Anyways, an all-female band comes to town and Mick seizes upon an ideal way to make money: Join the group! He poses as Michelle, and has hit the stage with the band in no time. Predictably, though, things Get Complicated when Mick/Michelle falls for the lead singer, Angela (Toni Pearen), and she develops similar feelings.

The plot bears more than a slight resemblance to that of the Billy Wilder classic Some Like it Hot (1959). Unfortunately, David Price ain’t no Jack Lemmon or Tony Curtis. And Toni Pearen ain’t no Marilyn Monroe.

I vaguely recall that there was a minor buzz at the time of the film’s release because of the Pearen character’s dalliance with ‘lesbianism’. By 1995, Pearen had established a wholesome public image through her appearance on the soap opera E-Street and a slew of sugary pop hits. (All together now: “What a perfect world/Lying in your room …”)

Yes, many an actor has tried to look edgy by going ‘gay for pay’. In All Men are Liars, though, gayness seems so far away. Ange has fallen for a bloke who’s ransacked his mother’s wardrobe in order to make a quid (ironic, given the masculine bias – let alone the cissexism and transphobia – of the entertainment business).

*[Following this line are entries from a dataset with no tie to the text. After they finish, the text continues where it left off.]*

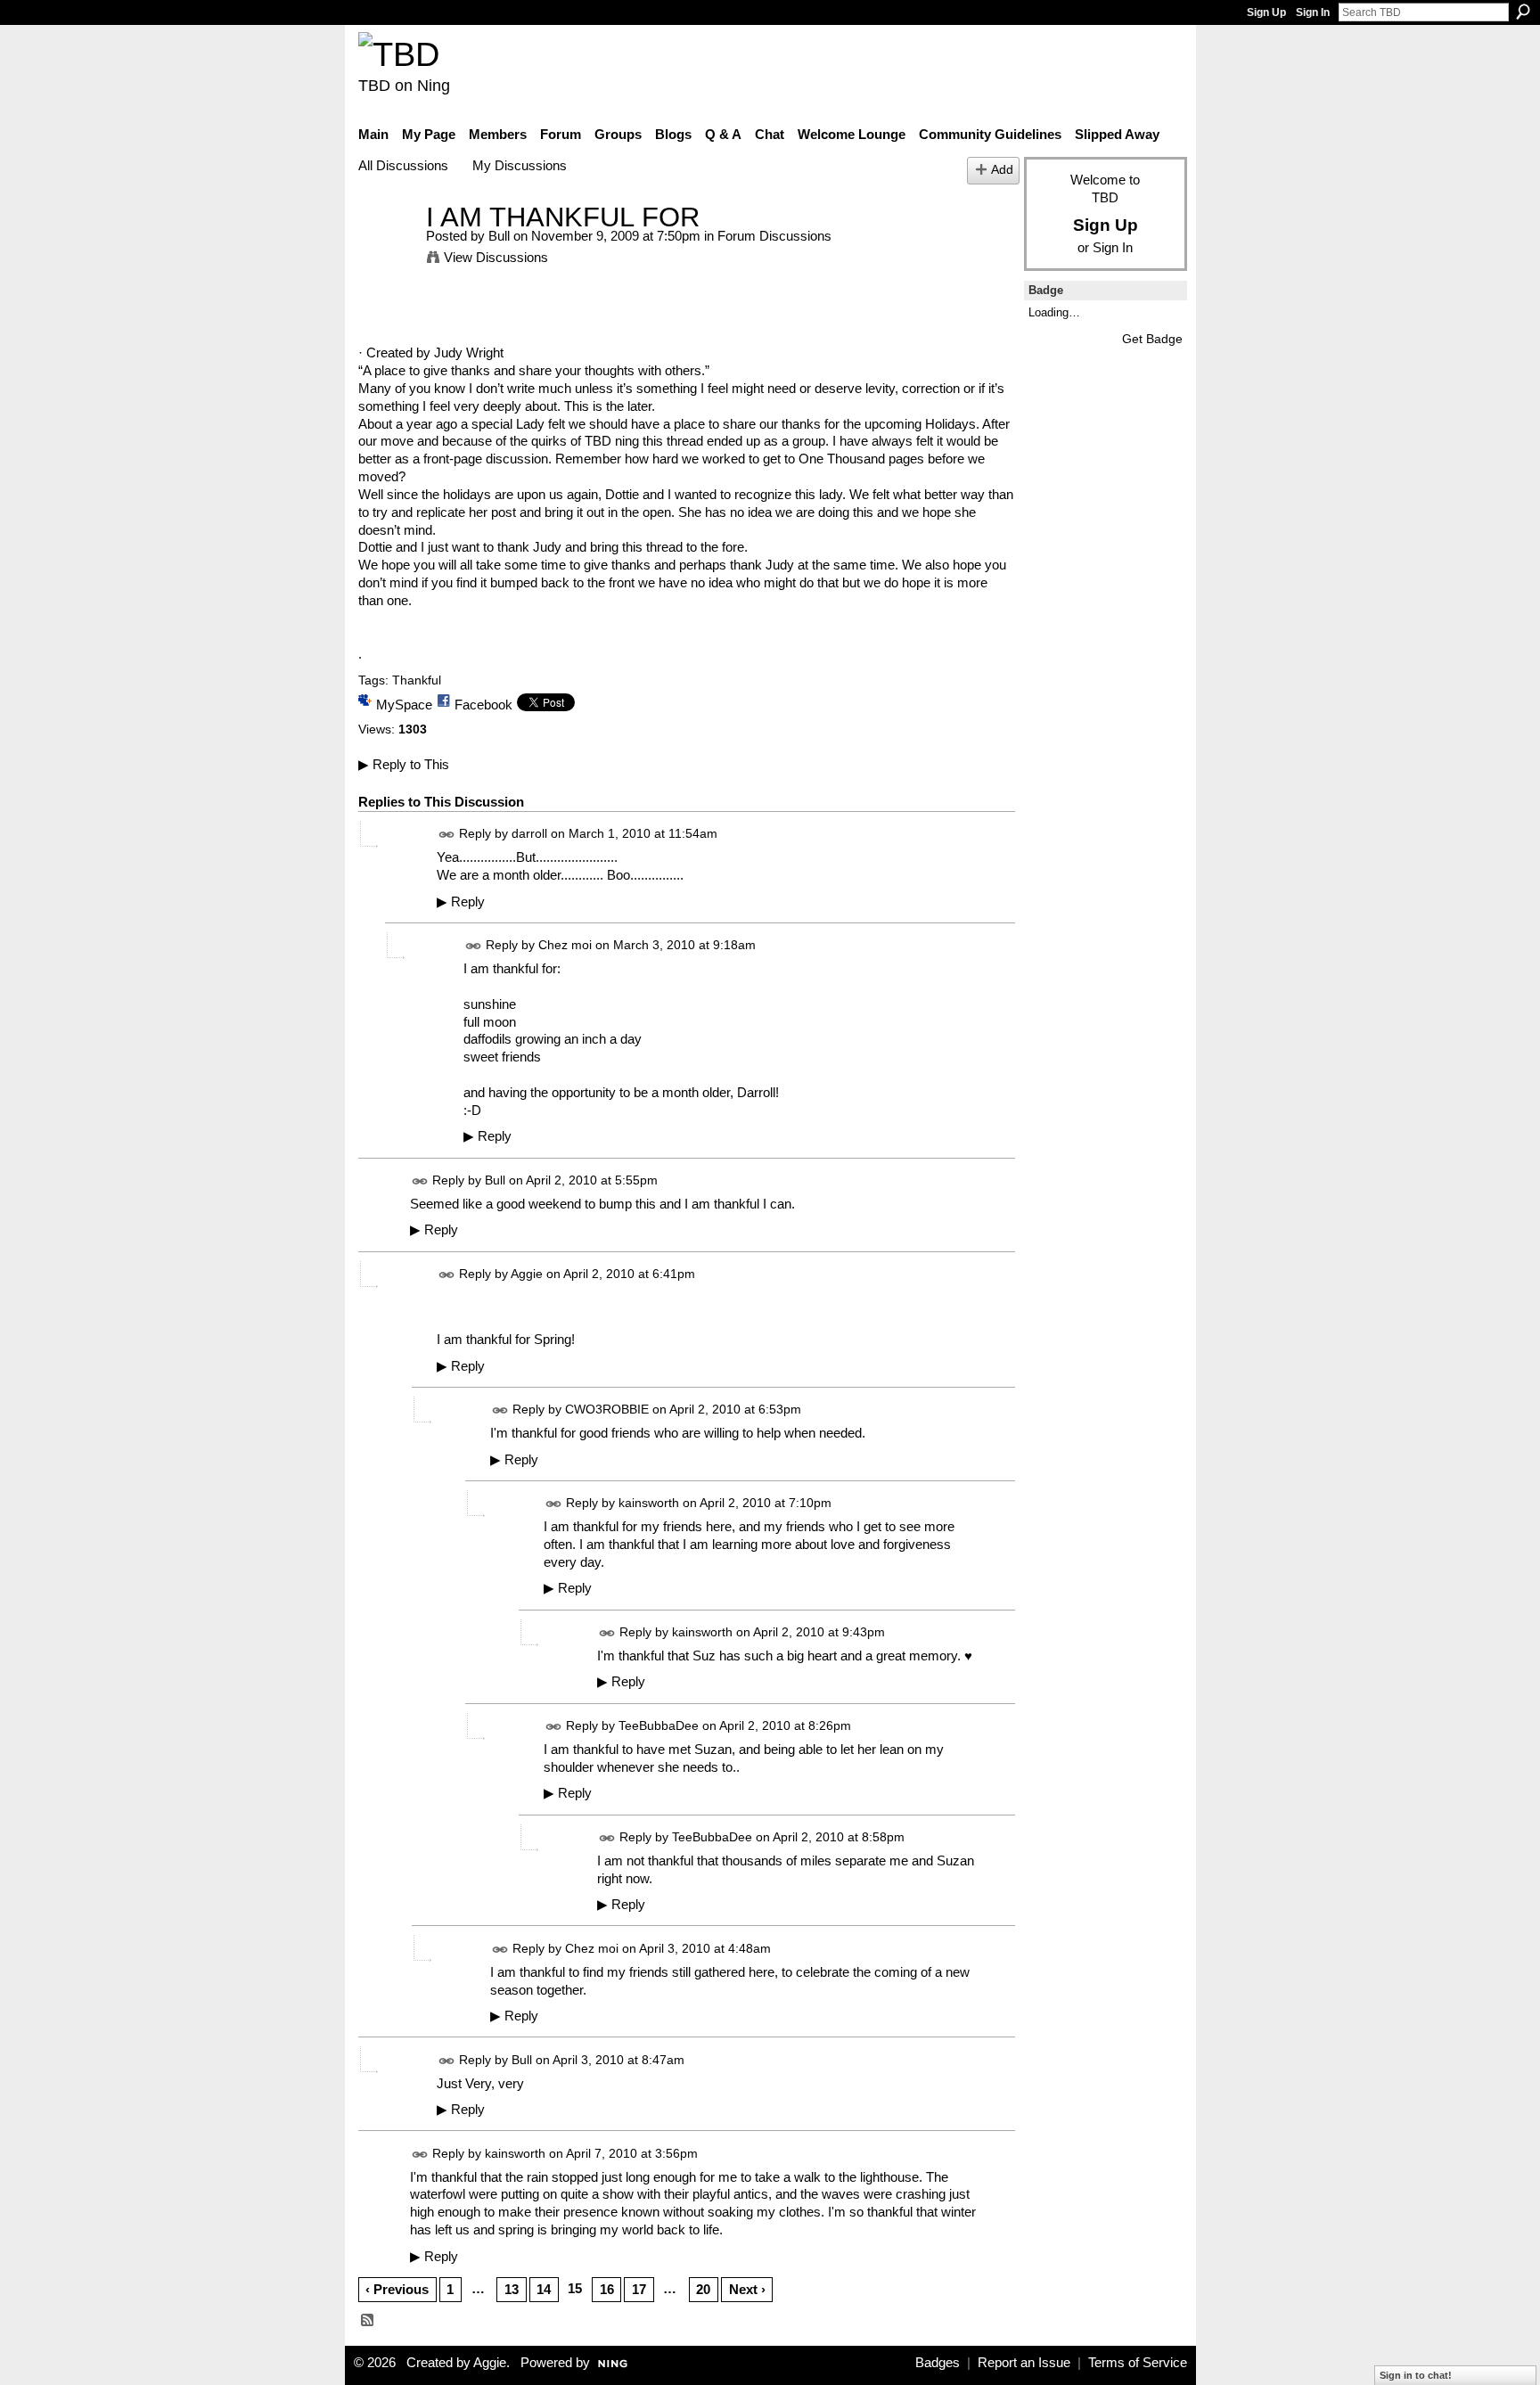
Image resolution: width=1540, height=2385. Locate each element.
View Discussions (496, 257)
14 (544, 2289)
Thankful (416, 680)
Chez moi (565, 945)
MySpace (404, 704)
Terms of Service (1137, 2363)
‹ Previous (397, 2289)
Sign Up (1266, 12)
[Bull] (386, 250)
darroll (529, 833)
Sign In (1313, 12)
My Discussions (519, 165)
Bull (499, 235)
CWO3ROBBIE (607, 1409)
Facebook (483, 704)
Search (1523, 12)
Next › (747, 2289)
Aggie (527, 1273)
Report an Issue (1024, 2363)
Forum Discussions (774, 235)
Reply (461, 902)
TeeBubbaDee (658, 1725)
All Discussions (403, 165)
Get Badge (1152, 339)
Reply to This (403, 764)
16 (607, 2289)
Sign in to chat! (1416, 2375)
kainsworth (648, 1503)
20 (703, 2289)
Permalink (446, 834)
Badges (937, 2363)
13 (511, 2289)
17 (639, 2289)
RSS (368, 2321)
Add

Mick’s performance of femininity yields a few cheap laughs (those laughs you get when you stumble on a rerun of a ‘90s sitcom at midnight), but no interesting insights into gender itself.

Let’s be honest, this is a film that makes Mrs Doubtfire resemble Judith Butler’s back catalogue.

I think the moment when All Men are Liars gives itself a way is in one of Angela’s musical numbers. The musical number has frequently served as an expository moment in film (“Put the blame on Mame!”), and hoo-boy, does the number in this film expose a lot:

I don’t wanna be with nobody but you

No, no, no, no

I don’t wanna be with noone but you

I wanna be wrapped up in the arms of my loving man

(Come on and rock me)

Rock my in your arms like I know you can


Yes, it’s that old paean to heteronormative co-dependence. The message is clear: Gender trouble is great, but it’s also a small step on the royal road to the missionary position marital bed.

Oh, okay, perhaps that was rough. The’90s costumes and hairstyles are chuckle-worthy (Yep, those chuckles you get when you stumble on a rerun of a ‘90s sitcom at midnight). And the Scary Guy from Wolf Creek is cool.